Test out protein bars ahead of travel time to see what your gymnast will eat. I personally love Perfect Bars or KIND Protein Bars as these are both real food bars that have enough protein for a gymnast but also provide some healthy fats (and a simple ingredient list without a bunch of sugar alcohols, etc which can cause GI distress). While I don’t love relying on bars all the time, they are for sure a great snack for traveling.
Go nuts! These days you can find a million different flavors of nuts like ranch, dill pickle, honey roasted, classic roasted and salted, etc. It’s so easy to pair a handful of nuts with a carbohydrate snack to add some staying power and blood sugar balance. For gymnasts allergic to nuts, I’d substitute a protein like beef jerky, dried edamame, a cheese stick, etc.
Speaking of beef jerky, this is my all time favorite protein snack for travel especially as it provides some electrolytes (sodium) which help hydration during flights and keep the headaches at bay (for me, personally). I love Trader Joes Organic Beef Jerky and always have some with me when fly.
One of my favorite gymnast protein hacks is to bring some shelf-stable milk like Fairlife or Horizon, if checking luggage. You can also pack pre-portioned out baggies of your favorite whey protein for an easy protein shake, here’s my favorite.
If driving, pack up those coolers with cheese, yogurts, salami, deli meats, etc to pair with the other carb snacks you might bring (like crackers, granola bars, fruit, etc).
As little as 2% dehydration will impair your gymnast’s cognition, motor skills, and endurance. It’s common for gymnasts to get behind on hydration while traveling to competition especially if driving and trying to not stop for a bathroom break.
Here are some things to keep in mind:
Packing fruit is great, but stick to more travel friendly choices like apples, oranges, grapes. Berries, while my favorite, get squished easily and then no one wants to eat them. Simple gymnast travel nutrition hack is to throw in some veggies as these are the hardest to find on the road (carrots, snap peas, bell peppers travel well!) and pair with your gymnast’s favorite dip, spread, or dressing.

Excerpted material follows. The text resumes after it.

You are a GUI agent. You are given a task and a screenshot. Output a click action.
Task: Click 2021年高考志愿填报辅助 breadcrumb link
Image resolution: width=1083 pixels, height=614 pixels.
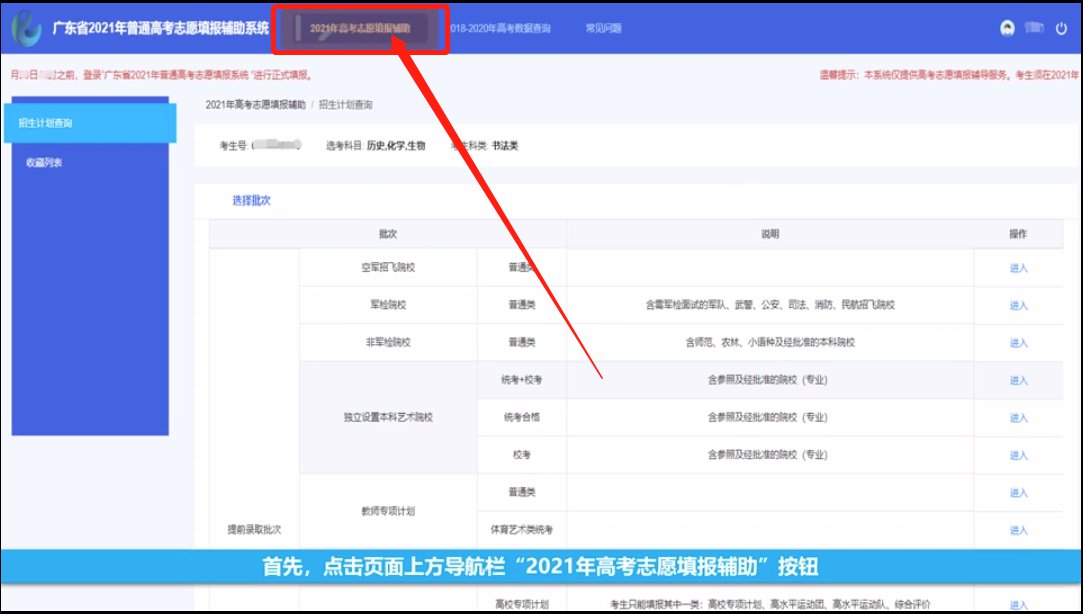[x=255, y=105]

Pack favorite non-perishables: granola bars, whole grain crackers, peanut or almond butter pretzels, etc.
When traveling, it’s really easy to get overwhelmed and end up giving up when you’re trying to feed your gymnast “perfectly”. Use what you have packed PLUS what you can find in the airport/gas stations to make a balanced meal or snack. Most major airports have fresh fruit, milk, cheese sticks, sandwiches etc. available to round out your meals and snacks
And don’t be afraid if your food options aren’t the “best”. If grabbing fast food or Starbucks for example, optimize the options that are going to hit all the food groups or will round out what you already have. For example, your gymnast wants a bagel? Pair with egg bites or string cheese for a protein source and the fruit you packed or found in the airport to make it a performance plate.
This seems like the simplest of all gymnast travel nutrition hacks, but you would be surprised at how many parents think, “we’ll just find something when we get there. Before you travel, look up restaurants, markets or grocery stores near where you’re staying. There’s nothing worse then fighting over where to eat the morning of the competition.
Make a quick run for basics you can have in the room for breakfast if you have an early session. Or know what breakfast options your hotel has the night before and not 6am the morning of the competition.
Figure out where you’ll grab pre-competition dinner or lunch, especially if it’s going to be a late night. If possible, stick to places you know work for your gymnast and save the experimenting new places for AFTER the competition.